Health & Wellness
More times than not, medications that help people aren’t safe for dogs — but you can talk to your vet about Benadryl. This over-the-counter medication’s drowsy effect can stop dogs from scratching during an allergic reaction to a vaccine or bug bite. Veterinarian and pet health advocate Dr. Aliya McCullough has the scoop on giving your dog Benadryl.
Veterinarians sometimes recommend giving dogs Benadryl to combat skin itching, allergic skin conditions, reactions to vaccines or bug bites and motion sickness. When it comes to itchiness, the medication makes dogs sleepy enough to stop scratching but doesn’t really stop the itch.
Always talk to your vet before giving Benadryl to your dog, as it could interact with other medications they’re taking. Veterinarians can also tell you the safest Benadryl serving size for your pup. If it’s OK for your dog to have Benadryl, monitor them in case they experience a negative reaction.
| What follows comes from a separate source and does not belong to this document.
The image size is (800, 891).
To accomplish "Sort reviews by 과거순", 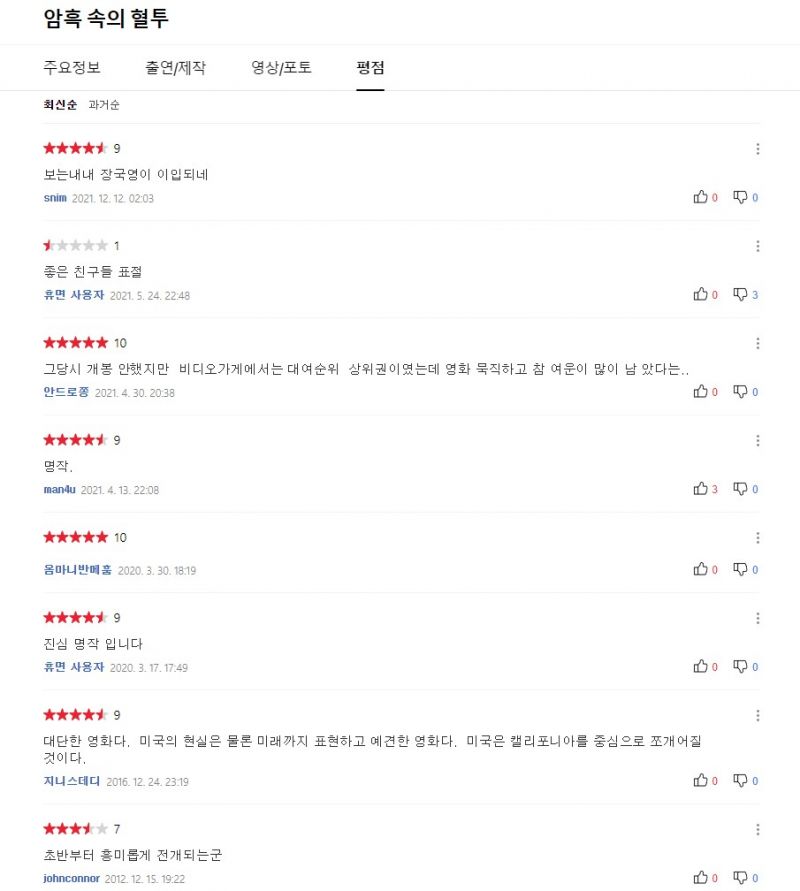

Benadryl doesn’t relieve dog pain, so you should talk to your vet about other treatment options.
Benadryl has a sedative effect, however, dog anxiety is usually stronger than drowsiness. Talk to your veterinarian about other anti-anxiety solutions, like melatonin.
Call your vet or poison control if you think your dog got into Benadryl when you weren’t around. Dogs shouldn’t take Benadryl if they’re allergic (or currently doing allergy testing), pregnant or suffer from asthma, glaucoma, seizures or prostate or urinary disease. High doses of Benadryl can cause dry mouth, constipation and difficulty urinating.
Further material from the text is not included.